Wikipedia informed her that sociopathy was otherwise known as “Antisocial personality disorder”. Characterised by “a pervasive pattern of disregard for, or violation of, the rights of others”, she read. He laughed and teased when she didn’t respond immediately – he knew she was googling.
He was intense and broken; so broken. “Beyond repair” as he kept reminding her.
She is kind and loving. She thinks everyone is worthy of love. She wanted to prove it to him everytime he talked about how he was unlovable. She knows that is a terrible reason to get involved with someone.
He was the quiet boy at primary school. She was the girl that really saw who he was inside and did not judge, like the others. There was something between them then. Unrequited. Now, 14 years later, they’d come back into each other’s lives, fully formed adults with back stories at completely different ends of the life experience spectrum.
For all intents and purposes she had lived a very comfortable, normal life with all the expected trials and rites of passages that any young, white woman may encounter growing up. She had loved deeply and lost spectacularly, grown as a person and learned how to be a friend. She had worked on becoming more independent, and mostly won that game. She’d lived alone and with housemates, dated, had her heart broken again and broke some too, completed a university degree, traveled a little, had crises of confidence, loved and hated her body, flirted shamelessly, gotten fit, developed her career and spent much too much on social pursuits. She worked hard, constantly to be a better person.
He had earned his money dealing drugs. He’d been involved with extensive violence and crime, spent countless hours and dollars on therapy to deal with being physically abused and neglected as a child. He’d worked hard to build muscle and get fit – he structured his life around workouts, protein shakes and bulking meals. He then discovered he was going to die of cancer, imminently, at age 23, and after some time, came to grips with his impending death. He fell in love, walked away from love, spent time in and out of hospital, did physical therapy and had surgery after surgery after surgery and got fit once more, despite new disabilities. He now faced a life ahead of him filled with intimidating possibility after learning that he was in remission.

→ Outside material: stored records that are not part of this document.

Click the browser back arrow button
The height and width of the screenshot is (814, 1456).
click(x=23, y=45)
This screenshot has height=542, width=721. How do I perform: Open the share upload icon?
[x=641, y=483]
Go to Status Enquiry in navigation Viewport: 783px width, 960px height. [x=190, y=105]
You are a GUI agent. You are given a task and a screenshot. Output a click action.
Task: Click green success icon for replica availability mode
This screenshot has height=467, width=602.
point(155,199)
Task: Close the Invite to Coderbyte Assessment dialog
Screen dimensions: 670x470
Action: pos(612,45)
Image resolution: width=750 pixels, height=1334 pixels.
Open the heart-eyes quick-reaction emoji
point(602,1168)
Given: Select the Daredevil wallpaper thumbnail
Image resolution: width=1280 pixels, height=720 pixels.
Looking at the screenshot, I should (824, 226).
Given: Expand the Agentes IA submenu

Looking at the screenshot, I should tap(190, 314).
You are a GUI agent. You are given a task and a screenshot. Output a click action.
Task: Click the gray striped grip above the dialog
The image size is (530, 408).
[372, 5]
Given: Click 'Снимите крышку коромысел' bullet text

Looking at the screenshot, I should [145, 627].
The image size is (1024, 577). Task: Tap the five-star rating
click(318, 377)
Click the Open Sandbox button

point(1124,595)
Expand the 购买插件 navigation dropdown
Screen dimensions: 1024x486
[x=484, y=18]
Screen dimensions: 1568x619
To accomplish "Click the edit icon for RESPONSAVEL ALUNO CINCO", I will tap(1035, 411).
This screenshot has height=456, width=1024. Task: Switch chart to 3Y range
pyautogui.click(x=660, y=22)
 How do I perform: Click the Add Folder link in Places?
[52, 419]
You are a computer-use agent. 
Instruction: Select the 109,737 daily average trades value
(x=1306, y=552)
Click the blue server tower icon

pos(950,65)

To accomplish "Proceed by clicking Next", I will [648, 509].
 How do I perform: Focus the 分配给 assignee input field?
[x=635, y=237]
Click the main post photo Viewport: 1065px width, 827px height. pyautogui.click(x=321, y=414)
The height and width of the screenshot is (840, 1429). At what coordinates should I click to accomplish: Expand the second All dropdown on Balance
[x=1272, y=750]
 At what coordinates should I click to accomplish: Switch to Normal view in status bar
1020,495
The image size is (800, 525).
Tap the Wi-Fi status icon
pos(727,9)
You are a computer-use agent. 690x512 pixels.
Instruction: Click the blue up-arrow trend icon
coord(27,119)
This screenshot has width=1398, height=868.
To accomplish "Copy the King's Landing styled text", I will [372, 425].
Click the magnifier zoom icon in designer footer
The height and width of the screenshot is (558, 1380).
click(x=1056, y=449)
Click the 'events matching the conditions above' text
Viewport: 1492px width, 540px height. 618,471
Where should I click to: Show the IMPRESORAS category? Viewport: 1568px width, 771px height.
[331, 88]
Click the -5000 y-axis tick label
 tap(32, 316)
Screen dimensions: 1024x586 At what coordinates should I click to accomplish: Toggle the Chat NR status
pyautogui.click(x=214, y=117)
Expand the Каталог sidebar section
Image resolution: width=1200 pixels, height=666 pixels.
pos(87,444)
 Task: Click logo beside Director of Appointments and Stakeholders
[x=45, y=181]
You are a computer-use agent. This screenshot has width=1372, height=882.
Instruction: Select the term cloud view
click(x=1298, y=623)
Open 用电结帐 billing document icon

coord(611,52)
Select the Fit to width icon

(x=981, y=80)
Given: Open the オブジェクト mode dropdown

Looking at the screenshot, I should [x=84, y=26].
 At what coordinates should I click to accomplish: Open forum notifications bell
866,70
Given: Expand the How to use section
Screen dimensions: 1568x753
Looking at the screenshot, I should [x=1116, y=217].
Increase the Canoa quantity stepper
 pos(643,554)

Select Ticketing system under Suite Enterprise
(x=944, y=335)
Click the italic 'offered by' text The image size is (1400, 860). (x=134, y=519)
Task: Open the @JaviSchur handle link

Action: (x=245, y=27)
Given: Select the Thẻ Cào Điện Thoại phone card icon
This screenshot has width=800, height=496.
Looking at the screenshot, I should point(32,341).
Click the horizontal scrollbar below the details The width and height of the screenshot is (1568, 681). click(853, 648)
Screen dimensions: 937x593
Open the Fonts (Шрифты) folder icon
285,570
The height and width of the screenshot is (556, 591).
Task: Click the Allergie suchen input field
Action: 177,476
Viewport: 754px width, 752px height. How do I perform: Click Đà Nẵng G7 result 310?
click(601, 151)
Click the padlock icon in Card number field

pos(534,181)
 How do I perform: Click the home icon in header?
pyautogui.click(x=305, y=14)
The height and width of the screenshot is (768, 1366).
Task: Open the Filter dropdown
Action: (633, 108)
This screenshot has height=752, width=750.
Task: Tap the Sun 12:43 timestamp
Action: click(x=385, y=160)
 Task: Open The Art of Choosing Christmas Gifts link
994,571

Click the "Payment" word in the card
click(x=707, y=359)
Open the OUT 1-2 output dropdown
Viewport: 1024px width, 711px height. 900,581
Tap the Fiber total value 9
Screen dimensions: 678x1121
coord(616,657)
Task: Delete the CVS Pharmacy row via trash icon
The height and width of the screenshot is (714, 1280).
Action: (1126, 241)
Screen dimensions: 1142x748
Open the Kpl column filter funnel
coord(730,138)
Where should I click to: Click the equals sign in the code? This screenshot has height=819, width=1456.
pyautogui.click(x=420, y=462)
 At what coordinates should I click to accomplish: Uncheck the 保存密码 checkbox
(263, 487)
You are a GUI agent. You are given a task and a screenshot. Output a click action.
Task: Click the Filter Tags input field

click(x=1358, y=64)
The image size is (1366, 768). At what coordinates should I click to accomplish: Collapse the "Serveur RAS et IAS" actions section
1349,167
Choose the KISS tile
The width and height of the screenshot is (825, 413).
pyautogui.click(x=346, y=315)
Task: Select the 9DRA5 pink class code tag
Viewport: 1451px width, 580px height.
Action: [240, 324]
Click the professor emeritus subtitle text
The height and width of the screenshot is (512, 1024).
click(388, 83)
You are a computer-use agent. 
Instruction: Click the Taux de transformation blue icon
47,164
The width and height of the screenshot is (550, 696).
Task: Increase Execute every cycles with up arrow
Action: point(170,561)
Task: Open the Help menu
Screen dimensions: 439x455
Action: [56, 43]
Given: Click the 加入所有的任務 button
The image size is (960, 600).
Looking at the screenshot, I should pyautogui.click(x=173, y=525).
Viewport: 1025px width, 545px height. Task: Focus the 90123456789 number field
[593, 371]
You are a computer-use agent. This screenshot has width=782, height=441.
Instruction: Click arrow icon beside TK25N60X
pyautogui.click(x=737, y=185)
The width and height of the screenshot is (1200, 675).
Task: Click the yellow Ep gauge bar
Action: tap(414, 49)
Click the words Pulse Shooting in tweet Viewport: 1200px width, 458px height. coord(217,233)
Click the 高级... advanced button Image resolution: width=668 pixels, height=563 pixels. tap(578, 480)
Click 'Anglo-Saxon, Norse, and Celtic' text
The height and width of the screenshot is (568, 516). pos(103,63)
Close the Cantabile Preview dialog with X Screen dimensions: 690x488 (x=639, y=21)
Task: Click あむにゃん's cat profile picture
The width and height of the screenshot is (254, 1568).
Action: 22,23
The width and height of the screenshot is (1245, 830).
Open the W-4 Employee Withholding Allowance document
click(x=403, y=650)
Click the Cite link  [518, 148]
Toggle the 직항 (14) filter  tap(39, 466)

They talked online for some time before they met again in person. She was a little frightened of him. They began as friends but she knew that she would jump into bed with him soon and she wanted to delay that. She always jumped in too soon.
There was an intense physical, spiritual connection between them when they did sleep together. It was probably the hottest, most passionate sexual experience she had ever had in her life. She thought that maybe this meant he was different to all the others – that maybe she was truly connected to and interested in this one.
It was the first time he had ever felt a real connection to another person and the first time he’d felt someone truly understood and loved him. He didn’t feel uncomfortable then, to share with her that he was falling in love with her after only two nights and three days together.
She believed him but knew that she wasn’t there at that point with him and probably never would be. She immediately realized how selfish and inconsiderate she had been. She tried to justify her actions with “it’s what I wanted at the time” but deep down felt that was a cop-out used by asshole hedonists.
To her, slowly removing herself from his life was the right thing to do. She honestly thought she was doing the best for both of them by cutting things off where they stood before he became more attached when she knew she wouldn’t reciprocate. In hindsight, she regretted her actions as they were cowardly.
He called her out on her subsequent withdrawal from conversations and her reluctance to be honest about how she felt about him. He likened her actions to that of an embarrassed child who would hide a broken vase so as to not have to deal with the consequences of that broken object.
She realised that while she might be OK jumping into relationships head first and with reckless abandon, it wasn’t just her emotions she was gambling with when she did so.
She thinks now that perhaps it is she who exhibits the most sociopathic behaviour after all.